**Task to complete**
Can you copy the entries below, reproducing each line verbatim?

**Records shown**
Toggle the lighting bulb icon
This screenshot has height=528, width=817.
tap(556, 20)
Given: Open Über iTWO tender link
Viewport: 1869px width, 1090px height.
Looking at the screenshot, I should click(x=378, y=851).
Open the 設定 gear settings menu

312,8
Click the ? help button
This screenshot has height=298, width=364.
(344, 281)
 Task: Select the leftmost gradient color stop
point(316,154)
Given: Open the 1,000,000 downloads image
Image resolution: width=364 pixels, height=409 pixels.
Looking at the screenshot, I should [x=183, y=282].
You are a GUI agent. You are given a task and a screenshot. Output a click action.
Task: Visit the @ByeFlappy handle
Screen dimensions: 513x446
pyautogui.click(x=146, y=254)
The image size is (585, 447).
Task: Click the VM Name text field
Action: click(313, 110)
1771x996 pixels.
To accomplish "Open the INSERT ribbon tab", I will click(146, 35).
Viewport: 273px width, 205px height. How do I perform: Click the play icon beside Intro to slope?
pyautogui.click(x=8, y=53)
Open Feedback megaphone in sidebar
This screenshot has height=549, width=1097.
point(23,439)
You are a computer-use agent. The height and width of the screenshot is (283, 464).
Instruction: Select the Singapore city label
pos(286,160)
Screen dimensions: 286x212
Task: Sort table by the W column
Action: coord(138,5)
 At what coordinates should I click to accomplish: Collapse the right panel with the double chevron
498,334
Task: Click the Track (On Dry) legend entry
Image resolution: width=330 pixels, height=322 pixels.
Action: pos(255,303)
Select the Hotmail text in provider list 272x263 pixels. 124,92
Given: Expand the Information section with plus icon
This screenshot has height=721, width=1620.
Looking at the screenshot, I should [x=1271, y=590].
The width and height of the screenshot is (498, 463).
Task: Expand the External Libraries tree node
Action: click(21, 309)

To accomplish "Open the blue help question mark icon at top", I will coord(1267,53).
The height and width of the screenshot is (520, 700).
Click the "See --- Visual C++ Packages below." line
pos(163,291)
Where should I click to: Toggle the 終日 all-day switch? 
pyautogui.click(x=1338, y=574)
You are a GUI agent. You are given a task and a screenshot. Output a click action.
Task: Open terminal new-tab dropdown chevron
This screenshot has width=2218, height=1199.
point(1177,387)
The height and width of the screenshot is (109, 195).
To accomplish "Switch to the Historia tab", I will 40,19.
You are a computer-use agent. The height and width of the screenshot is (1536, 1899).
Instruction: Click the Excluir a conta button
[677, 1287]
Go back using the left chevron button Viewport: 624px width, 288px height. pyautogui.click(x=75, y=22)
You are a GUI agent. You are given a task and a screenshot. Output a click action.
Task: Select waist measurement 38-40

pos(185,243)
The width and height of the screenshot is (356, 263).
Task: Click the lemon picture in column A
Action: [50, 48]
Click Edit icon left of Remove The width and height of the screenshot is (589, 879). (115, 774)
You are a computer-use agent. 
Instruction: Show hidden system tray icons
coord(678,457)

**Expected answer**
Toggle the lighting bulb icon
This screenshot has height=528, width=817.
tap(556, 20)
Given: Open Über iTWO tender link
Viewport: 1869px width, 1090px height.
Looking at the screenshot, I should click(x=378, y=851).
Open the 設定 gear settings menu

312,8
Click the ? help button
This screenshot has height=298, width=364.
(344, 281)
 Task: Select the leftmost gradient color stop
point(316,154)
Given: Open the 1,000,000 downloads image
Image resolution: width=364 pixels, height=409 pixels.
Looking at the screenshot, I should [x=183, y=282].
You are a GUI agent. You are given a task and a screenshot. Output a click action.
Task: Visit the @ByeFlappy handle
Screen dimensions: 513x446
pyautogui.click(x=146, y=254)
The image size is (585, 447).
Task: Click the VM Name text field
Action: click(313, 110)
1771x996 pixels.
To accomplish "Open the INSERT ribbon tab", I will click(146, 35).
Viewport: 273px width, 205px height. How do I perform: Click the play icon beside Intro to slope?
pyautogui.click(x=8, y=53)
Open Feedback megaphone in sidebar
This screenshot has height=549, width=1097.
point(23,439)
You are a computer-use agent. The height and width of the screenshot is (283, 464).
Instruction: Select the Singapore city label
pos(286,160)
Screen dimensions: 286x212
Task: Sort table by the W column
Action: coord(138,5)
 At what coordinates should I click to accomplish: Collapse the right panel with the double chevron
498,334
Task: Click the Track (On Dry) legend entry
Image resolution: width=330 pixels, height=322 pixels.
Action: pos(255,303)
Select the Hotmail text in provider list 272x263 pixels. 124,92
Given: Expand the Information section with plus icon
This screenshot has height=721, width=1620.
Looking at the screenshot, I should [x=1271, y=590].
The width and height of the screenshot is (498, 463).
Task: Expand the External Libraries tree node
Action: click(21, 309)

To accomplish "Open the blue help question mark icon at top", I will coord(1267,53).
The height and width of the screenshot is (520, 700).
Click the "See --- Visual C++ Packages below." line
pos(163,291)
Where should I click to: Toggle the 終日 all-day switch? 
pyautogui.click(x=1338, y=574)
You are a GUI agent. You are given a task and a screenshot. Output a click action.
Task: Open terminal new-tab dropdown chevron
This screenshot has width=2218, height=1199.
point(1177,387)
The height and width of the screenshot is (109, 195).
To accomplish "Switch to the Historia tab", I will 40,19.
You are a computer-use agent. The height and width of the screenshot is (1536, 1899).
Instruction: Click the Excluir a conta button
[677, 1287]
Go back using the left chevron button Viewport: 624px width, 288px height. pyautogui.click(x=75, y=22)
You are a GUI agent. You are given a task and a screenshot. Output a click action.
Task: Select waist measurement 38-40

pos(185,243)
The width and height of the screenshot is (356, 263).
Task: Click the lemon picture in column A
Action: [50, 48]
Click Edit icon left of Remove The width and height of the screenshot is (589, 879). (115, 774)
You are a computer-use agent. 
Instruction: Show hidden system tray icons
coord(678,457)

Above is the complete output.